四十肩・五十肩を腕の感覚確認に利用

先生に習った肘のイメージ

「腰痛」で姿勢矯正の話を書いていたら、他にも現在ある体の不具合をフォームの修正や確認に使ってきたなあ、としみじみ思います。

これまで特に役に立ったと思うのは、数年前に右肩に発生していた五十肩です。一番酷いときには小念頭すら行う気にはならなかったものですが、その回復期、少し動かせるようになってから脱力系の小念頭は運動機能の回復促進に役立つのではないかと、普段の練習に少しずつ組み込んでいったのです。

するとある日、上腕骨の骨頭が肩甲骨の関節窩から「コロッ」と抜けるような軽い痛みを伴った違和感があったのです。このときは肩の力が極端に抜けたような感覚もあったので、その軽い痛みを残したままの軌道で攤手や伏手の動きを続けると、今まで使ってきた筋肉群とは少し違った部分を使って腕を動かしている感じになりました。

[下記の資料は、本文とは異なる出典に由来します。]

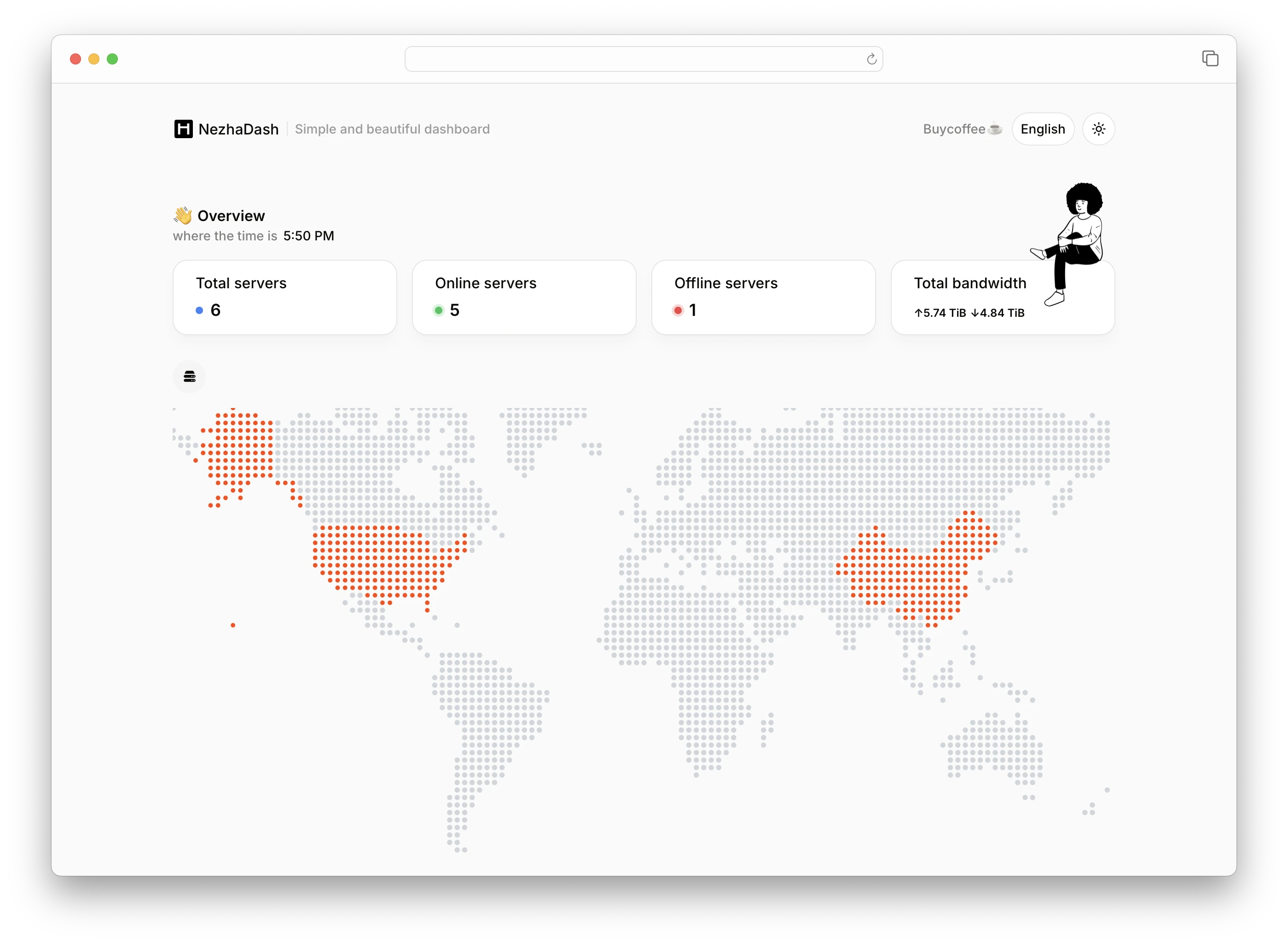This screenshot has width=1288, height=944.
Task: Click the browser reload icon
Action: [x=871, y=59]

腰痛の時は「痛みを感じないように」やりましたけど、このときは逆に「痛みを感じるように」動作してみたわけです。これをしばらく続けるうちに五十肩もほぼ治癒しましたが、現在もなお、この腕の力が極端に抜けたような動作での練習を続けています。先生に教えていただいた内容を振り返ったときに妙に腑に落ちたのと、その後若い人と黐手やスパーリングをしてみたときに、かなり楽になっていたことに気付いたからです。

それまでの練習でもある程度の成果は得ていたと思いますが、それでも肩の落とし方が0.1mm単位で不足していたのではないかと今は思っていますね。

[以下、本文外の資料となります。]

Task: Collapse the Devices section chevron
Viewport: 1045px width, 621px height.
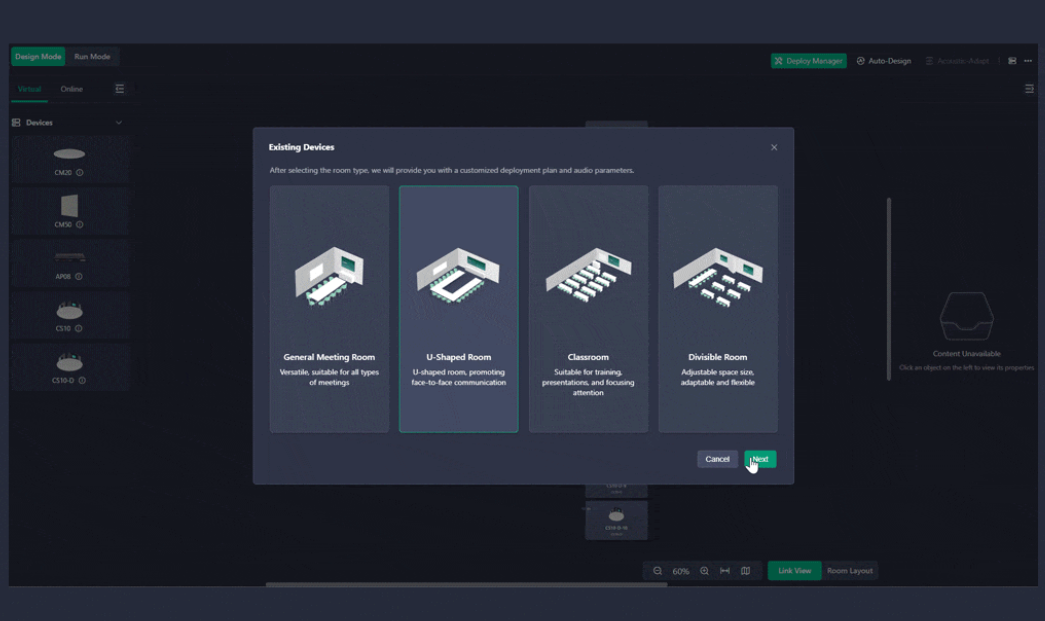Action: coord(118,123)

でも、この数年間でも段階的に感覚が変わってきたように、もしかしたら3年後の60歳くらいになったらまた違ったことを言っているかもしれません。当然、身体機能は今より衰えているはずですし、またやり方を変えないと実用に耐えなくなってしまうかもしれないからです。

私は過去にフィットネスインストラクターでした。資格や知識を武器に、年齢が上の方にも指導させていただく機会が多数あったのですが、その年代の方々の本当の気持ちや感覚は、自身がその年まで達さないと体感できない、ということを改めて感じています。また、こういった感覚は人によりけりであることも。例えば、腰痛が酷い人とそうではない人では、姿勢の工夫も違うであろう、とかですね。

現在の感覚は現在の自分には適しているかもしれない。しかし、60歳の自分、70歳の自分に不正解かもしれません。今回の酷い腰痛も、私に何かを知らせるための警告だったのかも、とすら思います。

ただ、昔に先生に習った「基本」は私の動作の「」にはなっていると思います。この「核」を守りつつ、自分のそのときの状況と上手に付き合っていく必要があり、それに伴い「核」を外れて狂うことがないように(既に狂っていたらどうしよう(^^;))練習を進めていこうと考えています。